|Blake Shelton with his wife, Miranda Lambert|
Until Shelton’s voice kicks in with its hip-hop chip-chop studio trickery on “red-red-red-redneck.” This accurately predicts everything that will come after, particularly Shelton’s strange half-spoken country rap that, despite his drawling baritone, resembles nothing so much as Third Eye Blind circa 1997. Perhaps, considering hip-hop’s two decade supremacy in a dwindling music market, Shelton and his creative crew thought twanging up a rap would buy him some cultural relevancy.
Instead, Shelton makes himself—and all radio-friendly country music with him—look desperate. Even before Shelton starts in on his braggadocio-laced lyrics, he’s already proclaimed creative bankruptcy, taking all his cues from modern urban music while proclaiming how he’s “keeping it country.” He wants it both ways: he wants attention from mass audiences, particularly young listeners with disposable income, but he wants to identify with the country niche.
These lyrics celebrate an entirely external view of “country.” He name-checks honky-tonkin’, working the land, country girls, and prayer. Country boys also reject city emblems, like listening to the Beatles and doing the Dougie. But it’s impossible to miss the highlighted, and disgusting, country hallmark: “chew tobacco chew tobacco chew tobacco spit.” Shelton, an avowed non-smoker, has repeatedly used tobacco as a symbol of rural authenticity in his songs.
|To hell with taste and character; we spent our money on red Solo cups|
Importantly, Shelton recorded this song after recording the title track for the 2011 Footloose remake, a recording virtually indistinguishable from Kenny Loggins’ original. This track made an explicit confession that country music had become broadly indistinguishable from other pop forms. Only afterward did he feel any need to double down on his perceived country authenticity. Perhaps Shelton realized he’d alienated longstanding country fans like me.
Shelton’s early tracks, like “Some Beach” and “Ol’ Red,” were unmistakably country. I didn’t care for them, but nobody died and made me tastemaker. His masculine but weary growl recalled classic voices like Merle Haggard, and he stuck to common themes of blue-collar life and shared experience that have long motivated country heavyweights. In those terms, his early runaway success makes perfect sense.
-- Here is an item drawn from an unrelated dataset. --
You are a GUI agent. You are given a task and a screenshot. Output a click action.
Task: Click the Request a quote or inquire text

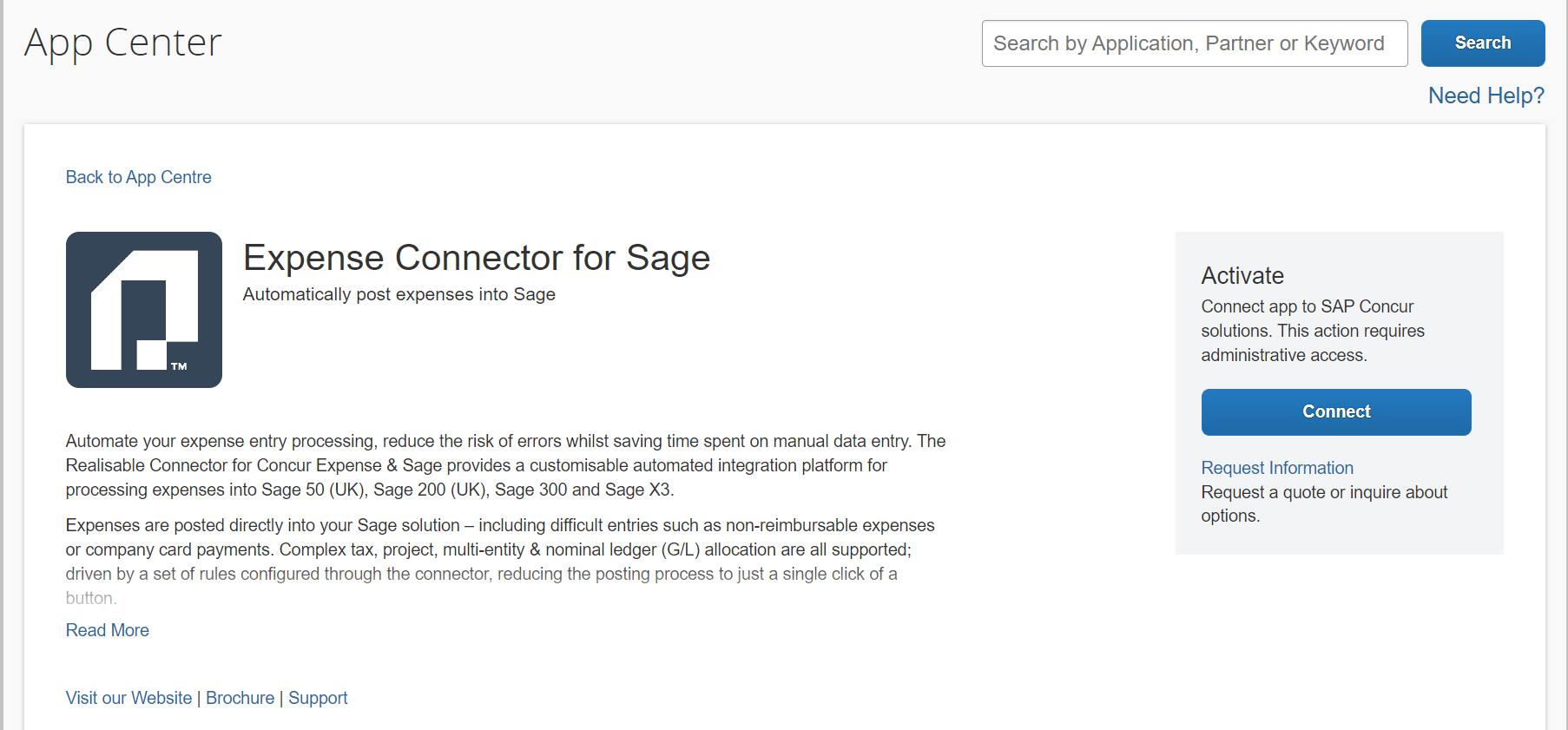tap(1323, 503)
But since he’s breathed the rare air of crossover superstardom once reserved for luminaries like Garth Brooks and Hank Junior, Shelton finds himself in an impossible position. He has to maintain his market share—which, as Brooks discovered twenty years ago, means diluting his sound for a broad audience. But he has also gotten increasingly defensive of his country credentials, which he asserts by escalating his weenie-swinging backwoods legitimacy.
Besides “Boys ’Round Here,” Shelton has cut tracks like “Kiss My Country Ass,” which invites anyone who doesn’t share his taste to, well, pucker up. Both songs name-drop Hank Junior’s “Country Boy Can Survive,” though Shelton gives no sign he could skin a buck or run a trotline. He claims, in “KMCA,” that “there's a whole lotta high-class people out there that's lookin' down on me,” so he responds by looking down right back.
|Nothing says "Country" like standing barefoot in the river in a $1500 designer dress|
“Boys ’Round Here” isn’t a song. It’s a frontal assault on the idea that different people have different tastes. As music, it’s execrable, pandering to crossover audiences like a drunken Tenderloin panhandler. As a social statement, it contradicts itself, boasting of its country cred while straining to sound as Top-40 as possible. When the novelty wears off, hopefully it will return to the dark hole it came from.